Items listed in a dataset:
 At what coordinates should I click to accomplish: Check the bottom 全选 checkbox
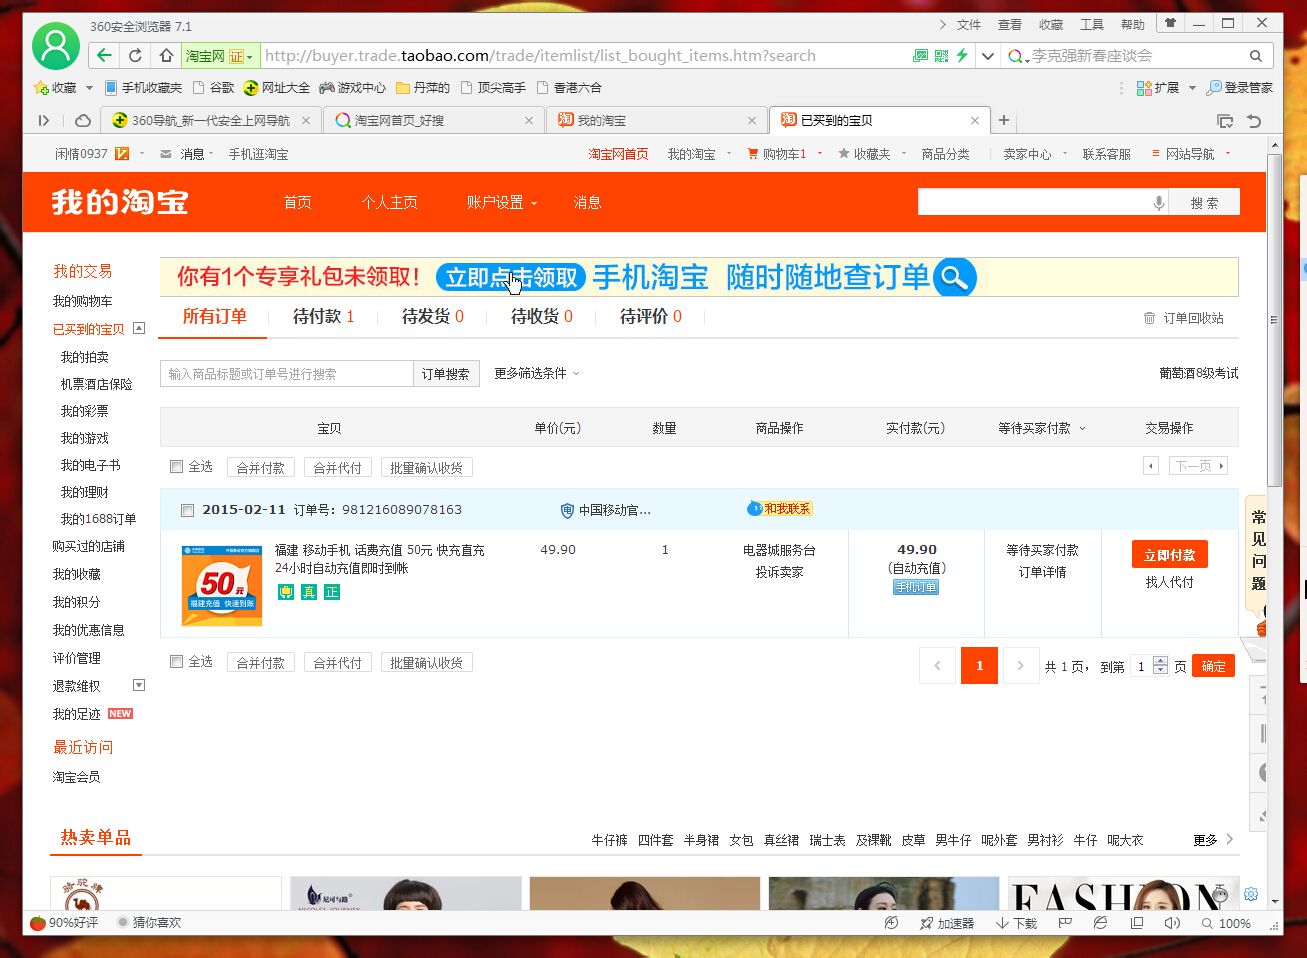click(x=175, y=661)
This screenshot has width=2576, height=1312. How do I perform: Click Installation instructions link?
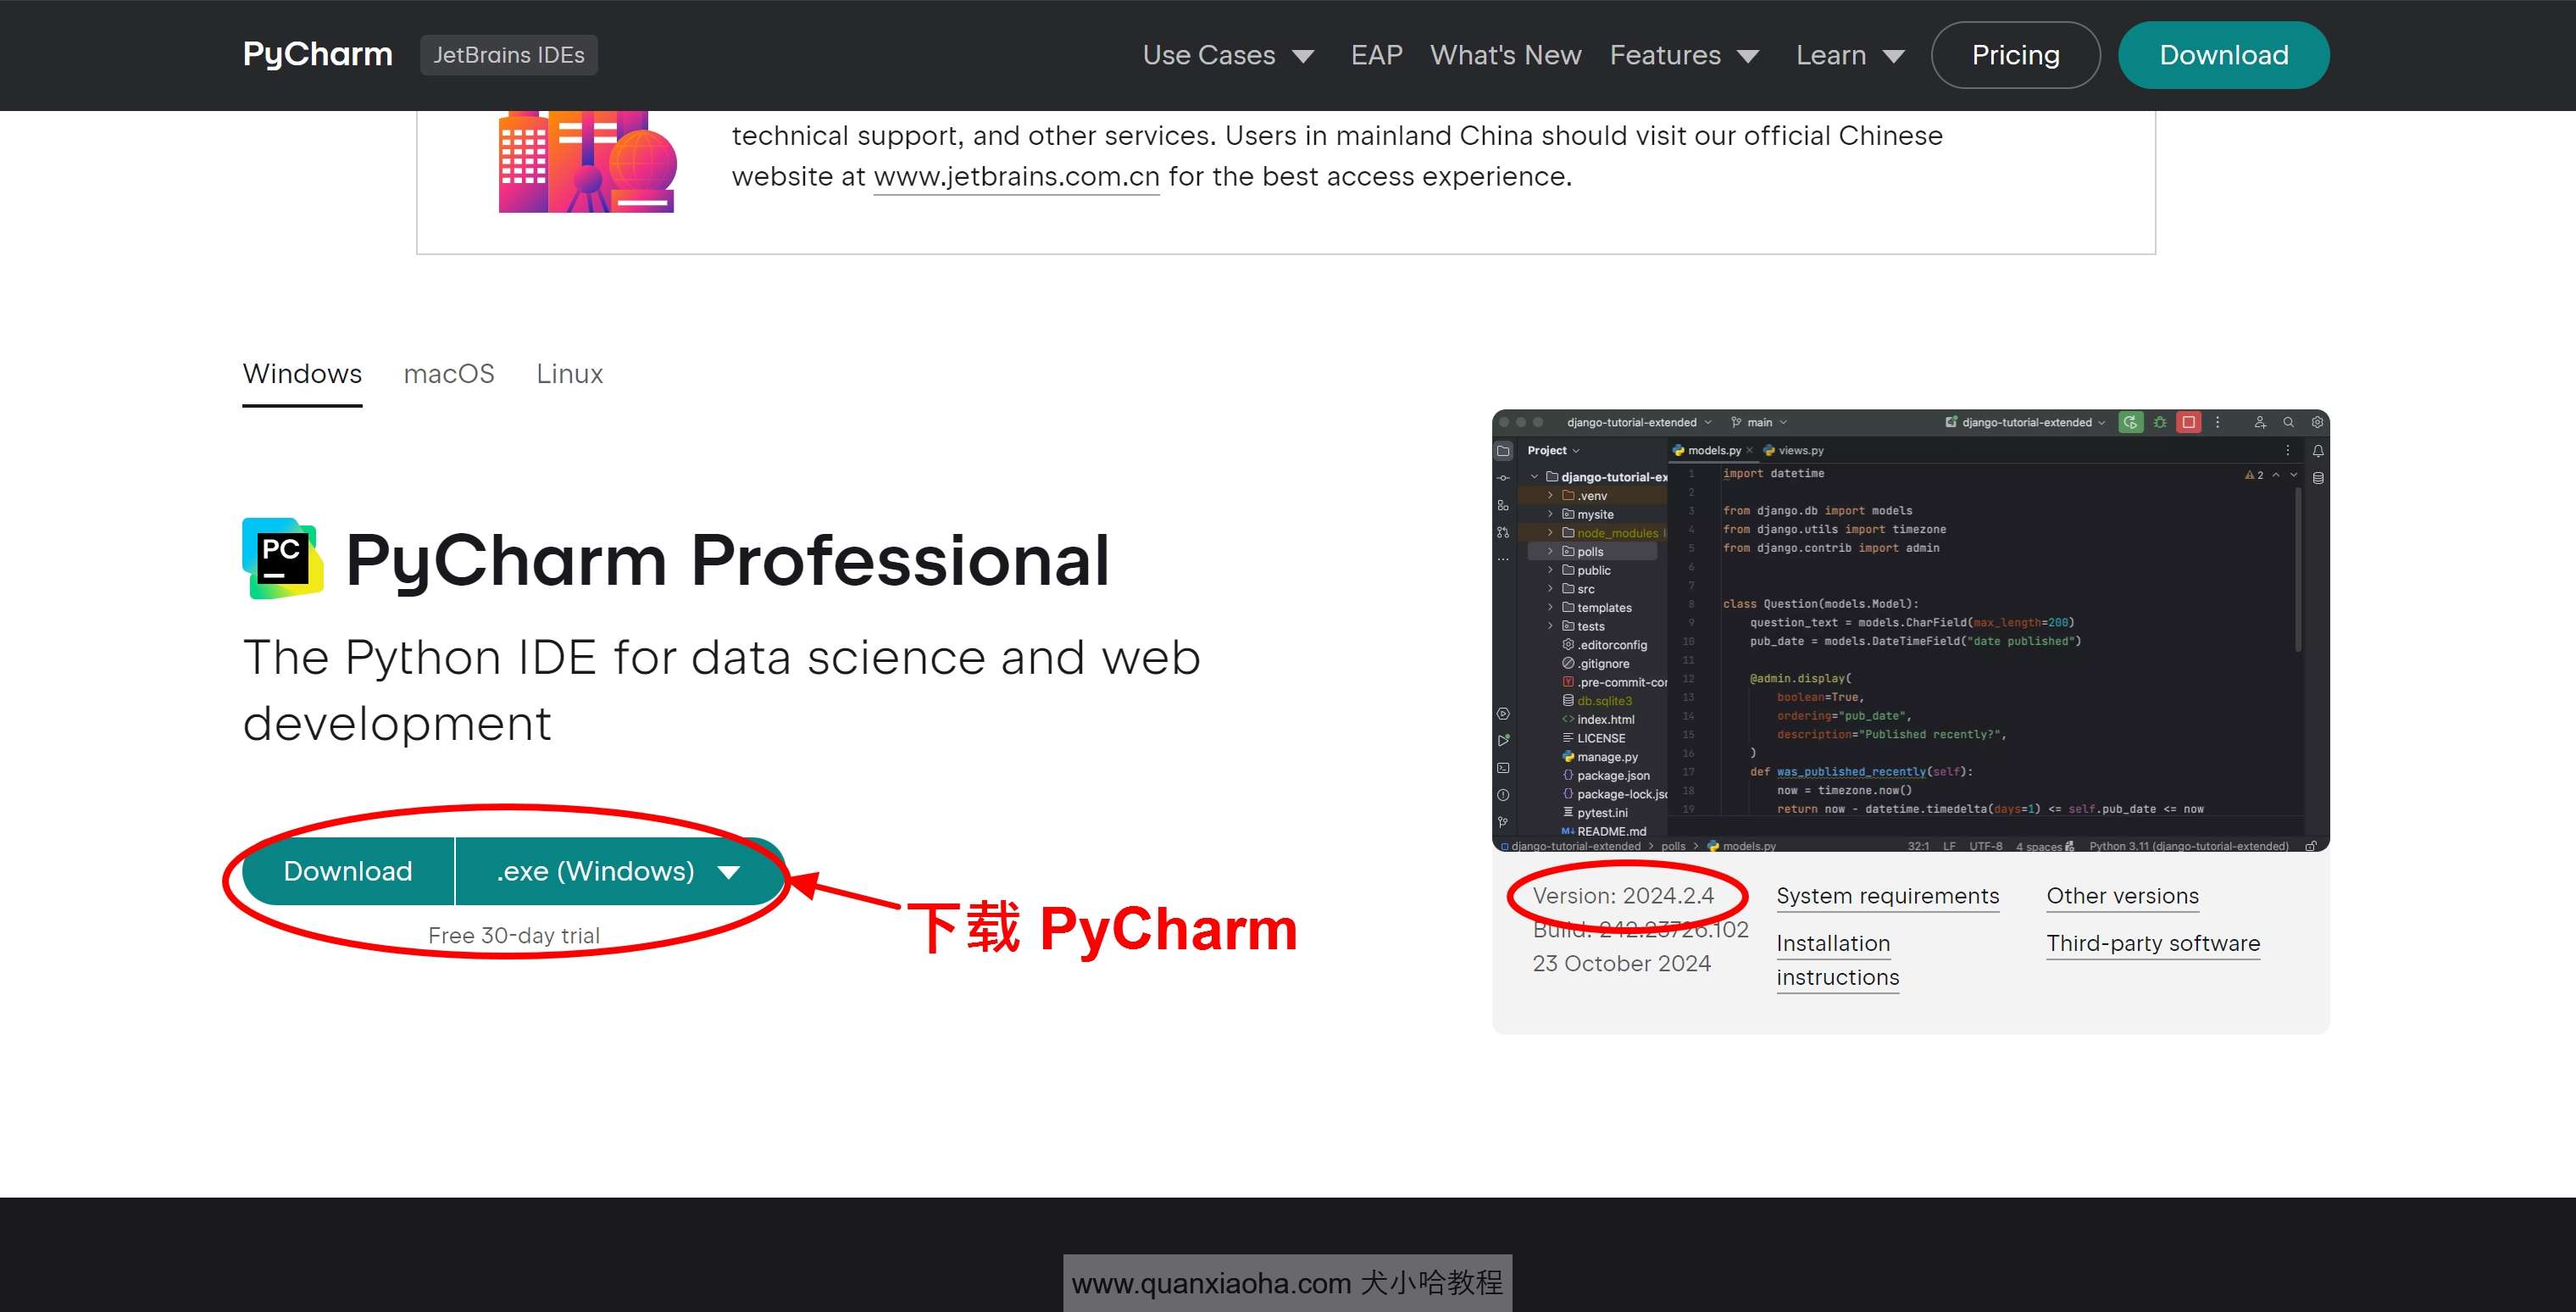click(1835, 957)
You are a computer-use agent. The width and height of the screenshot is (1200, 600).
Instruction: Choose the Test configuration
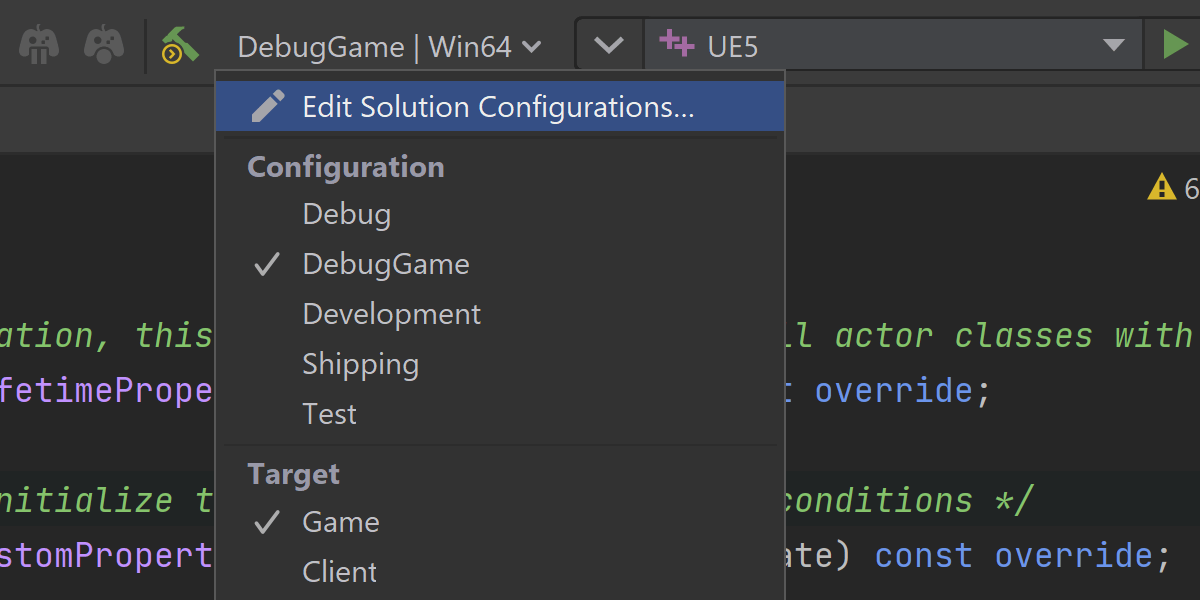click(330, 414)
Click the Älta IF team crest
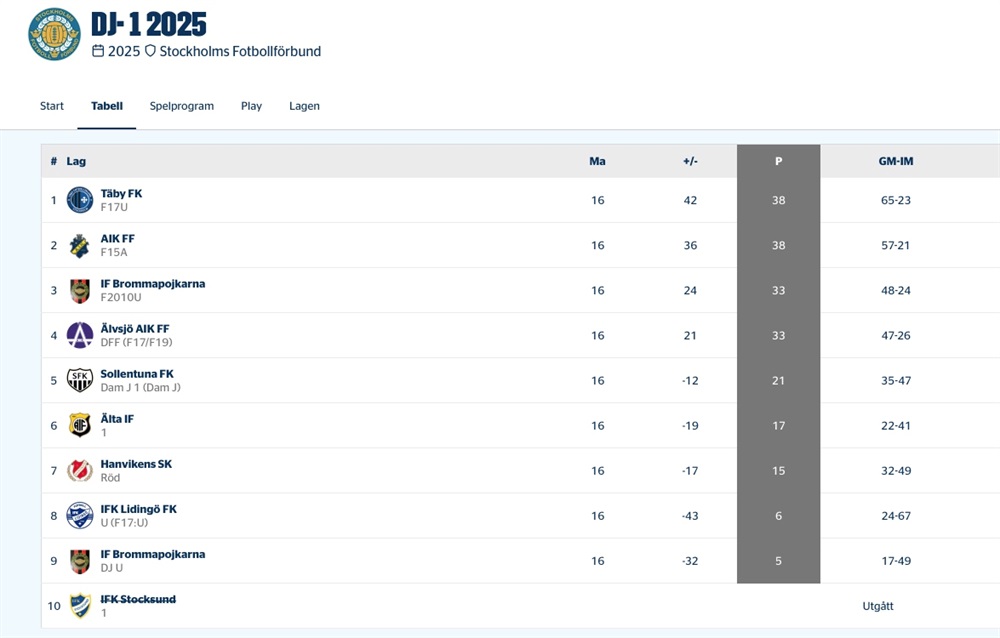 80,425
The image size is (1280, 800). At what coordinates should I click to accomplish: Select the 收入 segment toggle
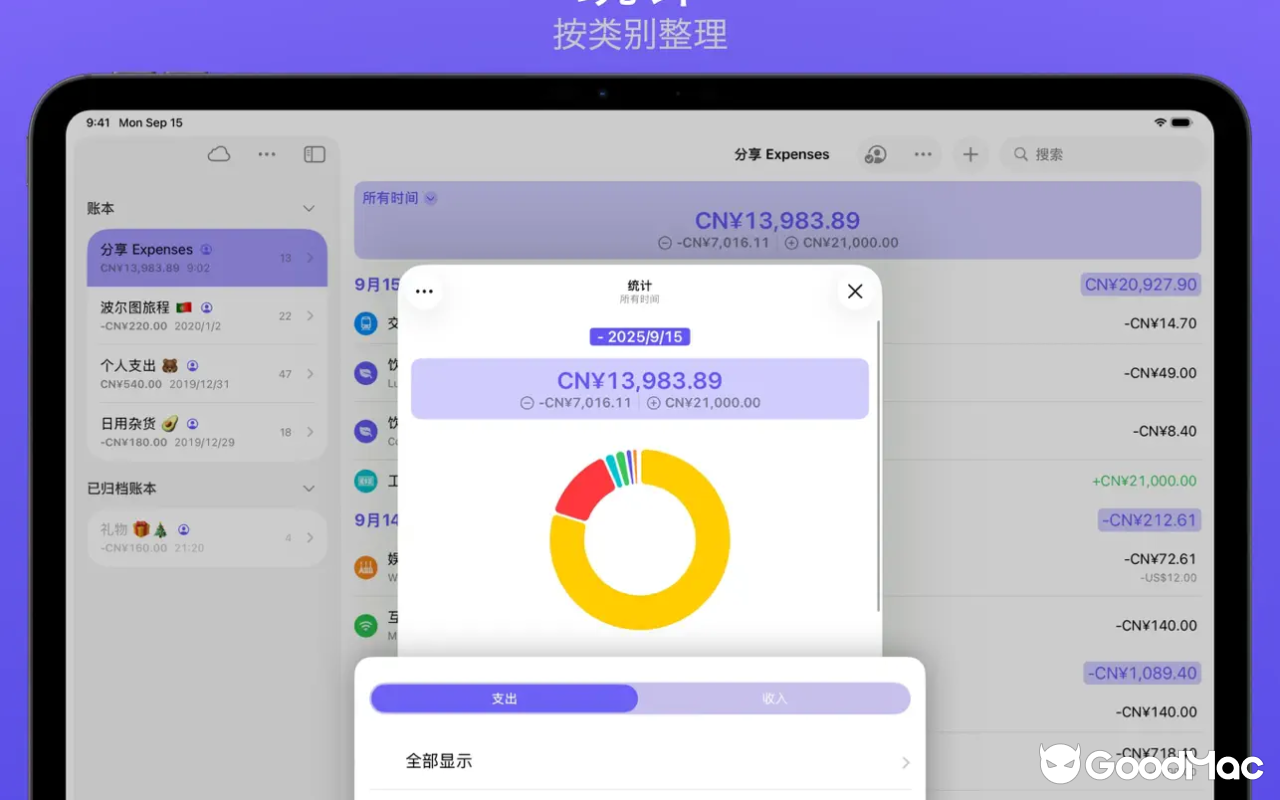[774, 698]
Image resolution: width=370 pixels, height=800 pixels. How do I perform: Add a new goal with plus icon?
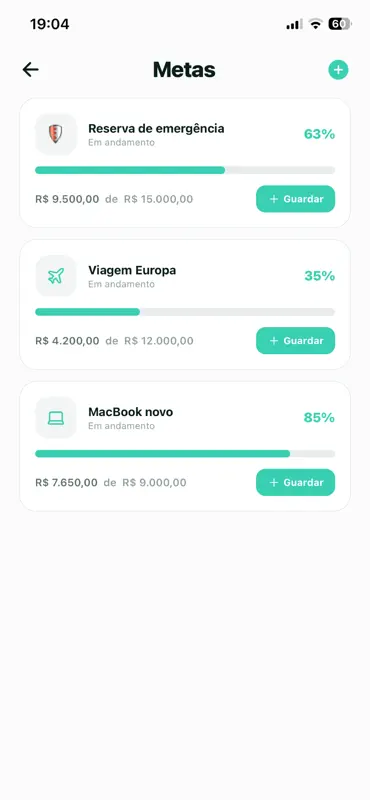pyautogui.click(x=338, y=70)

__About this task__: Please restate the entries word for word, with all pictures left out.

__Answer box__:
 At what coordinates should I click to accomplish: Check the bottom 全选 checkbox
click(x=175, y=661)
This screenshot has width=2576, height=1312. How do I perform: Click Installation instructions link?
click(1835, 957)
You are a computer-use agent. The width and height of the screenshot is (1200, 600).
Instruction: Choose the Test configuration
click(330, 414)
Click the Älta IF team crest
 80,425
The image size is (1280, 800). At what coordinates should I click to accomplish: Select the 收入 segment toggle
[774, 698]
Image resolution: width=370 pixels, height=800 pixels. How do I perform: Add a new goal with plus icon?
pyautogui.click(x=338, y=70)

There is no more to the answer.